Il Presidente russo Dmitrij Medvedev nei giorni scorsi ha ribadito con forza la netta contrarietà del suo Paese al dispiegamento dello scudo antimissile americano in territorio europeo. Le autorità russe si erano già più volte espresse duramente contro questo progetto statunitense, che, a regime, prevedrebbe l’istallazione di potenti radar in territorio turco e di ventiquattro missili intercettori in Romania. La novità delle ultime dichiarazioni risiede nell’inedita veemenza delle stesse, le quali comprendono esplicite le minacce di uscire dal Nuovo Trattato Start firmato a Praga appena un anno fa e di una nuova corsa al riarmo.
La risposta degli U.S.A. alle dichiarazioni russe è stata quella di sempre: lo scudo antimissile è stato ideato per difendere i Paesi membri della Nato da possibili attacchi provenienti dall’Iran e non è rivolto contro la Russia. Per venire incontro alle obiezioni del Cremlino, il Presidente Obama aveva già provveduto negli anni passati a ridisegnare l’intero progetto dello scudo, il quale, sotto l’amministrazione Bush, era previsto in territorio polacco e ceco, quindi molto più evidentemente “puntato” verso i Paesi dell’Ex Unione Sovietica.
Nonostante queste aperture e rassicurazioni americane, le autorità russe rimangono violentemente contrarie al progetto. La motivazione principale è quella strategica. Un forte up-grade nei sistemi difensivi della Nato, renderebbe molto meno incisiva la capacità di deterrenza del Cremlino, che, malgrado la caduta dell’Urss, rimane pur sempre la seconda potenza nucleare al mondo. Evidentemente un sistema difensivo che rendesse inoffensive o quasi le armi russe, costituirebbe un deciso spostamento degli equilibri di potenza, già evidentemente favorevoli alla Nato. A dimostrazione di ciò, nelle dichiarazioni di Medvedev è compresa la minaccia di installare missili balistici a corto raggio nella città di Kaliningrad (enclave russa sul Mar Baltico, ai confini col territorio polacco), che contribuirebbero a ristabilire l’equilibrio di potenza militare in Europa.
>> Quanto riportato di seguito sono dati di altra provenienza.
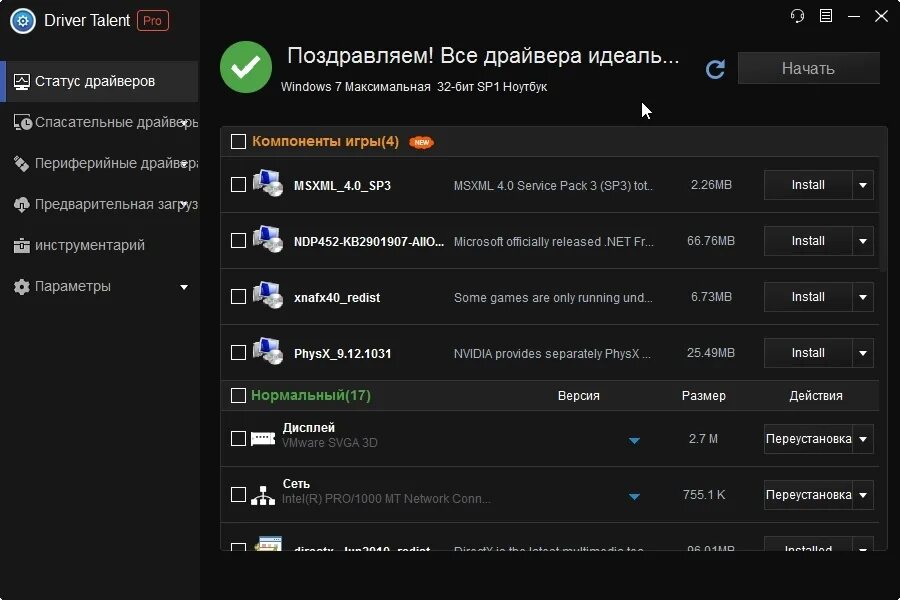
Task: Expand Install options for xnafx40_redist
Action: (862, 297)
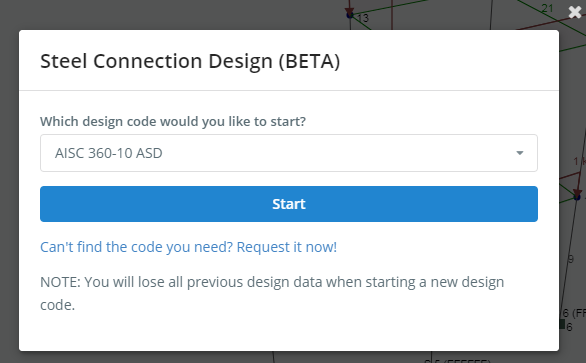Expand the dropdown using its caret arrow
Screen dimensions: 586x363
tap(519, 153)
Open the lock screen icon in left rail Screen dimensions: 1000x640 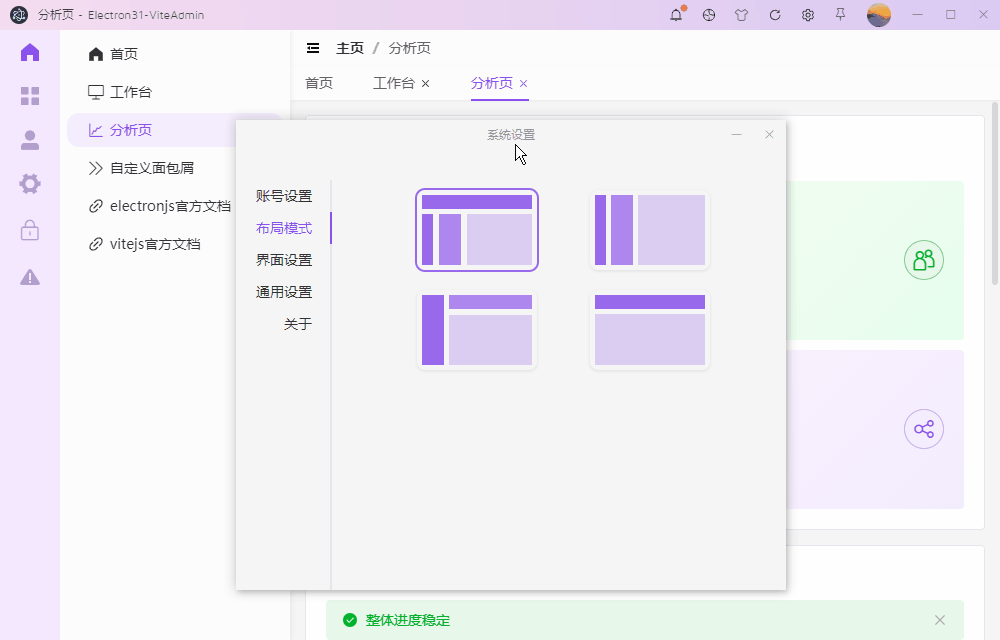30,230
Termini e veti incrociati tipici della Guerra Fredda dunque, ma quello a cui oggi si assiste è veramente un ritorno alla contrapposizione fra Usa e Russia che il mondo ha vissuto fino alla fine degli Anni ’80? Si potrebbe pensare ad una risposta affermativa se si ascoltassero solamente le parole degli ultimi giorni e si considerasse la situazione economica mondiale, che vede gli Stati Uniti in una fase di ridimensionamento ed una Russia in ripresa, membro a pieno titolo dei BRICs, ossia dei Paesi la cui economia corre di più. In realtà, quel che appare evidente da un’analisi più approfondita della situazione, è come Medvedev stia cercando di forzare la mano in vista delle elezioni parlamentari del 4 Dicembre prossimo, facendo leva su quel sentimento antiamericano latente, ma ancora presente in buona parte della popolazione russa. Fare la voce grossa sullo scacchiere internazionale potrebbe giovare al partito del Presidente (e di Vladimir Putin), facendo dimenticare almeno per qualche tempo i problemi interni del Paese ed arginando un po’ il calo di consensi paventato pochi giorni fa da Mikhail Gorbachev. Dall’altro lato, anche gli Stati Uniti stanno ormai entrando in campagna elettorale, con le primarie repubblicane che entrano nel vivo, senza contare che proprio il Partito Repubblicano, tradizionalmente più intransigente nei confronti di Mosca, ha già la maggioranza in parte del Congresso.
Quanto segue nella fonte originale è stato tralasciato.